ESTRATTO DELLA PAGINA ::
::::::::

Arrivano in treno dalla Polonia, dopo un viaggio che attraversa l’Ucraina in guerra, sotto il tiro delle artiglierie e dei caccia russi. Segreti l’orario e il percorso. La conferma della missione data solo la sera prima, ai presidenti di Consiglio e Commissione europei, Michel e Von der Leyen. È così che il premier polacco, Mateusz Morawiecki, e i colleghi di Repubblica Ceca e Slovenia, Petr Fiala e Janez Jansa, hanno deciso di essere fisicamente vicini e condividere i rischi bellici con il presidente ucraino Zelensky, direttamente nel suo bunker.
Una missione, quella di ieri a Kiev, che potrebbe aprire una piccola crepa nell’unità dei Paesi europei, e segnala la differenza tra Stati che vorrebbero un coinvolgimento maggiore della Ue e della Nato nel conflitto, e altri che invece rispettano la linea rossa che non va superata per evitare l’allargamento del conflitto. Il vice primo ministro polacco, Yaroslav Kaczynski, lo dice chiaramente: «Serve una missione di mantenimento della pace, della Nato o con una composizione internazionale ancora più ampia, che operi sul territorio dell’Ucraina» per portare aiuti e pace ma che sia «in grado di difendersi». E il primo ministro polacco Mateusz Morawiecki rincara: «L’Europa senza l’Ucraina non sarà più l’Europa. Sarà un simbolo di fallimento, umiliazione e impotenza». Il ceco Fiala posta su Facebook l’annuncio dell’incontro a Kiev con Zelensky e il primo ministro ucraino, Smihal, sottolineando che lui e i suoi colleghi vanno a Kiev come «rappresentanti del Consiglio europeo».
Formula ambigua, subito corretta nel senso della “consultazione” avuta con Michel e la Von der Leyen, i quali sarebbero stati solo informati.
La Polonia si è dichiarata pronta nei giorni scorsi anche a inviare a Kiev i suoi Mig-29, eventualità esclusa anche ieri come «inattuabile» dall’ambasciatore degli Stati Uniti presso la Nato, Julianne Smith, che considera come problemi il trasferimento dei caccia, i piloti e il rifornimento. Dei tre premier, quello che forse più di tutti può dire di aver vissuto una situazione simile a quella di Zelensky è lo sloveno Jansa, ministro della Difesa ai tempi della “guerra dei 10 giorni” con cui Lubiana riuscì a ottenere l’indipendenza da Belgrado e a beffare l’intervento dell’esercito federale a guida serba.

::::::::

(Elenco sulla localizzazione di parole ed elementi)
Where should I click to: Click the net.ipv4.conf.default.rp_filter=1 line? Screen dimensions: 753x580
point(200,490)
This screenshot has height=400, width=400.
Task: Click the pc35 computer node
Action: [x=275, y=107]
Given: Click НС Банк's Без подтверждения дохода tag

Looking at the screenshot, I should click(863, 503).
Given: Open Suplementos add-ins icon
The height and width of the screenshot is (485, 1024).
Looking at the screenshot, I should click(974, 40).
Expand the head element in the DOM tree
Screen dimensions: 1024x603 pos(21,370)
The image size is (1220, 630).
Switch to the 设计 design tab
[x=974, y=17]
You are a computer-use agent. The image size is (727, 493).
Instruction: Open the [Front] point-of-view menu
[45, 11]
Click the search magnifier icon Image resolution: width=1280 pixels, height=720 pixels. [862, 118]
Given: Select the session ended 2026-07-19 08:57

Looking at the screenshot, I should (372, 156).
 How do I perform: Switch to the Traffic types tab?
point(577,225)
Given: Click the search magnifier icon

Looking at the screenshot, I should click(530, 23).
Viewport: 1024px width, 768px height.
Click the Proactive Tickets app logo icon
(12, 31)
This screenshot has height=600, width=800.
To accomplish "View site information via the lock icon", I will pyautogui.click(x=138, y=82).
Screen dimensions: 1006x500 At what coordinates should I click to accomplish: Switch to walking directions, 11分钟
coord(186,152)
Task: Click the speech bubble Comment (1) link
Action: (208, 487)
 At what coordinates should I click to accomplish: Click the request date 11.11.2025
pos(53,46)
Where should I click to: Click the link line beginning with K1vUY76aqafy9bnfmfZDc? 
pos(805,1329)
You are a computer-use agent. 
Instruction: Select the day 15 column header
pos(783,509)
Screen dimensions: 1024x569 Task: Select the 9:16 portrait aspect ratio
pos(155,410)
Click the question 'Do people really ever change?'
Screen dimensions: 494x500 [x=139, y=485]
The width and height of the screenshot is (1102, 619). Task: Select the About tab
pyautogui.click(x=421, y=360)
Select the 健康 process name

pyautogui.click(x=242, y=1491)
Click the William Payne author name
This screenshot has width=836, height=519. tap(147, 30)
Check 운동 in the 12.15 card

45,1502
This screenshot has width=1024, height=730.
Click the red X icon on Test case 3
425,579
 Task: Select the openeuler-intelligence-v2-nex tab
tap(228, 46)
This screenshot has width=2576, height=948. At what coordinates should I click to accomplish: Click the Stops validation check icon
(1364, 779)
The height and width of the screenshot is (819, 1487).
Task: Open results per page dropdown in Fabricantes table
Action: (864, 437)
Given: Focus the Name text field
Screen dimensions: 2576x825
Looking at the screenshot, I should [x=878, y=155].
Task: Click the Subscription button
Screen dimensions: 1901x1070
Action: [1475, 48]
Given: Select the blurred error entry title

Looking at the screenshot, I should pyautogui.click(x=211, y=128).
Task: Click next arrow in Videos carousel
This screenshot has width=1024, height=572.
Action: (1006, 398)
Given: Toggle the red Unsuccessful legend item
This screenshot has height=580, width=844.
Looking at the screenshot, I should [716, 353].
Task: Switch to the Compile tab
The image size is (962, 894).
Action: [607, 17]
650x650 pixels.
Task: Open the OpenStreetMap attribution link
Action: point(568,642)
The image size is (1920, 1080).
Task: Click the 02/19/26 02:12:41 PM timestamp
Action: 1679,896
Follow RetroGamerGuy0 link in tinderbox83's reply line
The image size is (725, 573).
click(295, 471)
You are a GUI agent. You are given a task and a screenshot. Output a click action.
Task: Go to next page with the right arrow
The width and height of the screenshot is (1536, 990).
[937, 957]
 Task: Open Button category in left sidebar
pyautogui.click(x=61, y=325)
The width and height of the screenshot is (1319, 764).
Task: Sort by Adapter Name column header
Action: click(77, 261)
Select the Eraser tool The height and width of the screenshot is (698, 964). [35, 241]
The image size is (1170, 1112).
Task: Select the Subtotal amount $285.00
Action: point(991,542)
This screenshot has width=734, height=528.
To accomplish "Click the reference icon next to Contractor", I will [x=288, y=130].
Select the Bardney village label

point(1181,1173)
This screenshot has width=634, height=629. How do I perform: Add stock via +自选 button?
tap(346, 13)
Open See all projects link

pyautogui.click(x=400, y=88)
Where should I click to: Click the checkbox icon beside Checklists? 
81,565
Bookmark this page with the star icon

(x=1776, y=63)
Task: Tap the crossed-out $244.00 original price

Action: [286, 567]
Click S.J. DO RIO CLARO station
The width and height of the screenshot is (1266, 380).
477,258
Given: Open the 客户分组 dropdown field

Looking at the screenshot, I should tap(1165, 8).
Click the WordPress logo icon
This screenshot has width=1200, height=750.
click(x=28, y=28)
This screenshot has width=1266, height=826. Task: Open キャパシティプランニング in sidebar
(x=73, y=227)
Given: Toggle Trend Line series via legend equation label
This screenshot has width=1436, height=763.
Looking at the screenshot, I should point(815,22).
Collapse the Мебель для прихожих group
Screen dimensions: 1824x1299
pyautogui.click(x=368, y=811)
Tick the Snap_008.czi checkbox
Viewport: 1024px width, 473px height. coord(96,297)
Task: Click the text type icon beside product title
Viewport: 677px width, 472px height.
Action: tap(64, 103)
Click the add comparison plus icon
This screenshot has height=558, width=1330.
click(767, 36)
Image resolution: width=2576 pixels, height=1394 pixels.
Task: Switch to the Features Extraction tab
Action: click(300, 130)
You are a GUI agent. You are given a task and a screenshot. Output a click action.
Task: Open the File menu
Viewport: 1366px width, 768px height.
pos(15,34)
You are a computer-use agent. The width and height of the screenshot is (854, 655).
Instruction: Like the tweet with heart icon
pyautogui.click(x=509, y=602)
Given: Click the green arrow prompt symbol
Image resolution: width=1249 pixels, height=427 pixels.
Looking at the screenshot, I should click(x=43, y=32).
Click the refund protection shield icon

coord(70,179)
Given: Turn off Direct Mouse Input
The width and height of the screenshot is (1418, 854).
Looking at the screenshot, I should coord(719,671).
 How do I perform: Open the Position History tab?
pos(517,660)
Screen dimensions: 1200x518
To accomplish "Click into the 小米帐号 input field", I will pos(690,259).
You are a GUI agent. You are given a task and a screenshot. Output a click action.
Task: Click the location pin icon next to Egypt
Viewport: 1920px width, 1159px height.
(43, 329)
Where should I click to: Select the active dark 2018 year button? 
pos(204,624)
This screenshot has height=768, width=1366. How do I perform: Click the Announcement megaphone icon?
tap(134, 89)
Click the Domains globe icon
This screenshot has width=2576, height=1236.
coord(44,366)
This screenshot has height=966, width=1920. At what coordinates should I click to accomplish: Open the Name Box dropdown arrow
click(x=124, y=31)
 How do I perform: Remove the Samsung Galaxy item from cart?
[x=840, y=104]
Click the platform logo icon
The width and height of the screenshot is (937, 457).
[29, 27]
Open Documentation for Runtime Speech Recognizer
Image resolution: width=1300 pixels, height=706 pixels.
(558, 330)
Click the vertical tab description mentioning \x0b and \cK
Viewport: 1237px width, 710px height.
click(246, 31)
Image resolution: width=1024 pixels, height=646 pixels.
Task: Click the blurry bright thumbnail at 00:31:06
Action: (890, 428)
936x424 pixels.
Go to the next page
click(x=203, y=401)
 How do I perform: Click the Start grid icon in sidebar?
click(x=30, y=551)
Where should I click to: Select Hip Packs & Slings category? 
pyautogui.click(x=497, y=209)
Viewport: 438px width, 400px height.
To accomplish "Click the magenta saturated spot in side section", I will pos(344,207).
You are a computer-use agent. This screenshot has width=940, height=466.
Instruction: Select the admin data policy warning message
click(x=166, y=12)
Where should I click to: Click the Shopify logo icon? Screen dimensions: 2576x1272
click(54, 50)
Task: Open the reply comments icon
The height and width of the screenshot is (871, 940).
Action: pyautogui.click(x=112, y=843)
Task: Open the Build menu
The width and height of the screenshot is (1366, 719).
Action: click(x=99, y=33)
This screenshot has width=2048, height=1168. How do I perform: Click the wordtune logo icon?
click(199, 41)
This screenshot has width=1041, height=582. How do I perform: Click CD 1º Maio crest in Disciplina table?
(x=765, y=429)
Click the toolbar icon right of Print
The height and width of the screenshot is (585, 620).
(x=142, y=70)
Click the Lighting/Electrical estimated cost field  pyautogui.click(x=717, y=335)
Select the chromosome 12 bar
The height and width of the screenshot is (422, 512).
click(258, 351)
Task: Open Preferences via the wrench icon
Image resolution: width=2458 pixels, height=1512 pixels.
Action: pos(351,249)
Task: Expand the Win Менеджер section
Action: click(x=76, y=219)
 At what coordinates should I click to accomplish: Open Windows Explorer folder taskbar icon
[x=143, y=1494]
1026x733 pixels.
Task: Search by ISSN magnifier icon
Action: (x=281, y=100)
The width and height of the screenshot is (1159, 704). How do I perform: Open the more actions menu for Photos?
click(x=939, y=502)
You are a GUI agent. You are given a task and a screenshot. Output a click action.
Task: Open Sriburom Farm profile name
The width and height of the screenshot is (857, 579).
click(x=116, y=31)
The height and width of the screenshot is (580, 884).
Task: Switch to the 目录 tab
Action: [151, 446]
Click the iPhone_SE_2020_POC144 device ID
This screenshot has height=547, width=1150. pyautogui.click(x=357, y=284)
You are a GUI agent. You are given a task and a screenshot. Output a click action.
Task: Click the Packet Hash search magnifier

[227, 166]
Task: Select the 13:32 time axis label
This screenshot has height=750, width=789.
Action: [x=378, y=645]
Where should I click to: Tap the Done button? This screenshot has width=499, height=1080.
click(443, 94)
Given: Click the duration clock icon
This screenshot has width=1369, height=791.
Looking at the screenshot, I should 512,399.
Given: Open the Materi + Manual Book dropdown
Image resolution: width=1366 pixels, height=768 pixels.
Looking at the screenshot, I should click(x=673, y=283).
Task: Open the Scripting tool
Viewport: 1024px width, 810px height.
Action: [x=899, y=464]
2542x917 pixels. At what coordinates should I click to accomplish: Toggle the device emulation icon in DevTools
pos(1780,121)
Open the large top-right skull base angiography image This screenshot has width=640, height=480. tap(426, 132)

::::::::

COMPITO ASSEGNATO 1 ::
Rispondi a queste domande sull'articolo della missione a Kiev:
(a) Da quale paese arrivano in treno i premier?
(b) Chi è il vice primo ministro polacco citato?
(c) Quali aerei la Polonia si è detta pronta a inviare a Kiev?
COMPITO ASSEGNATO 2 :: Per favore, cita fedelmente le righe dell'elenco partendo dalla prima riga dell'elenco e fermandoti dopo la riga che contiene "Screen dimensions: 1024x603 pos(21,370)", estremi compresi.

RISULTATO ATTESO 1 ::
(a) Dalla Polonia.
(b) Yaroslav Kaczynski.
(c) I suoi Mig-29.

RISULTATO ATTESO 2 ::
Where should I click to: Click the net.ipv4.conf.default.rp_filter=1 line? Screen dimensions: 753x580
point(200,490)
This screenshot has height=400, width=400.
Task: Click the pc35 computer node
Action: [x=275, y=107]
Given: Click НС Банк's Без подтверждения дохода tag

Looking at the screenshot, I should click(863, 503).
Given: Open Suplementos add-ins icon
The height and width of the screenshot is (485, 1024).
Looking at the screenshot, I should click(974, 40).
Expand the head element in the DOM tree
Screen dimensions: 1024x603 pos(21,370)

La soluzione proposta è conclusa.